─── RECORDS SHOWN
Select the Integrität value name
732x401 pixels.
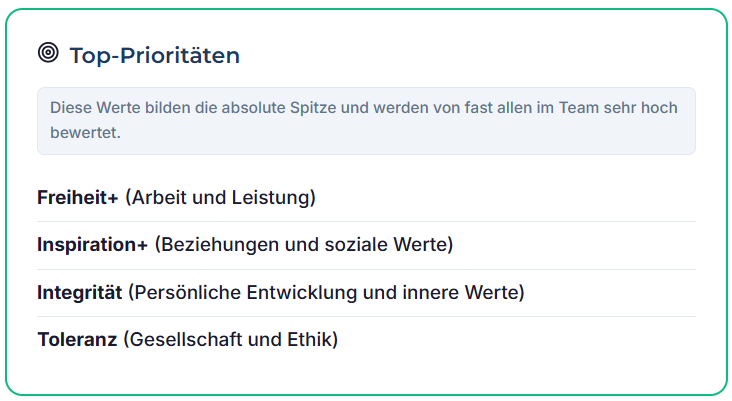pos(80,292)

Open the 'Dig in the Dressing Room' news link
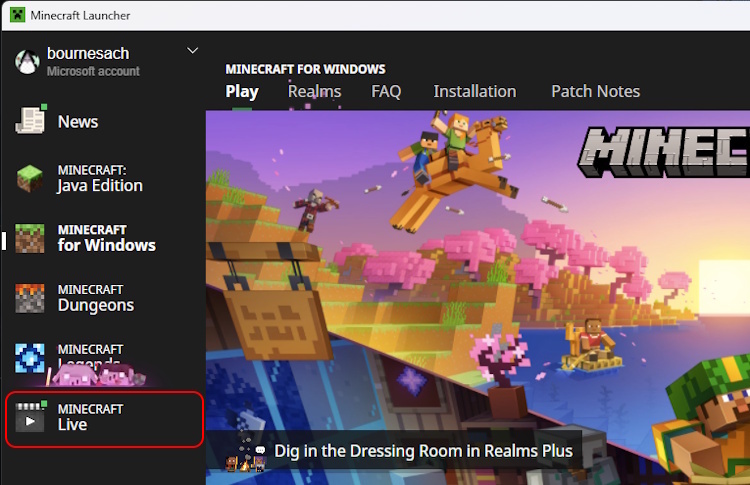(x=423, y=451)
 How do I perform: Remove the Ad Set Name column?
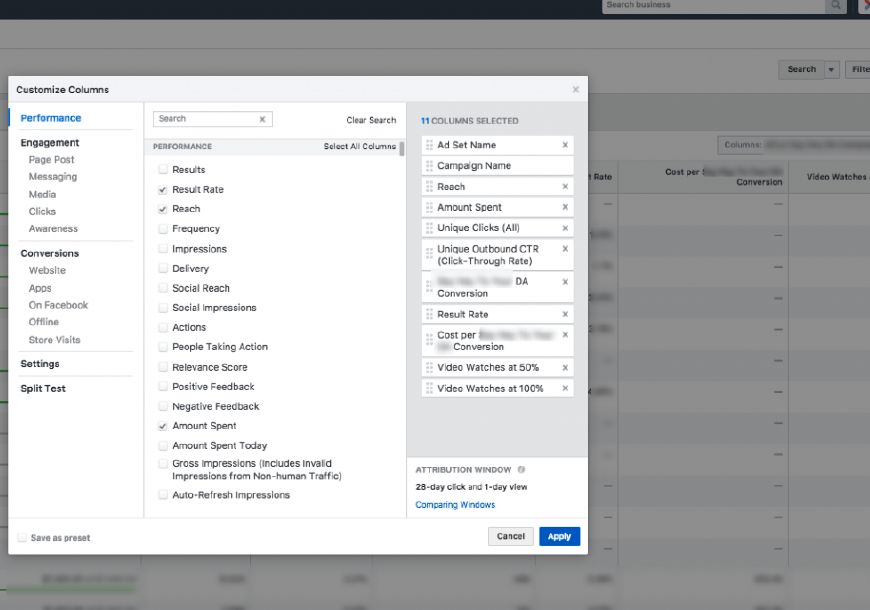tap(565, 145)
──────
YOUR TASK
Starting from the line where "732x401 pixels." appears, copy every line through the end of the material, both ends included, but no pictures.

RESULT
732x401 pixels.
pos(80,292)

Open the 'Dig in the Dressing Room' news link
(x=423, y=451)
 How do I perform: Remove the Ad Set Name column?
tap(565, 145)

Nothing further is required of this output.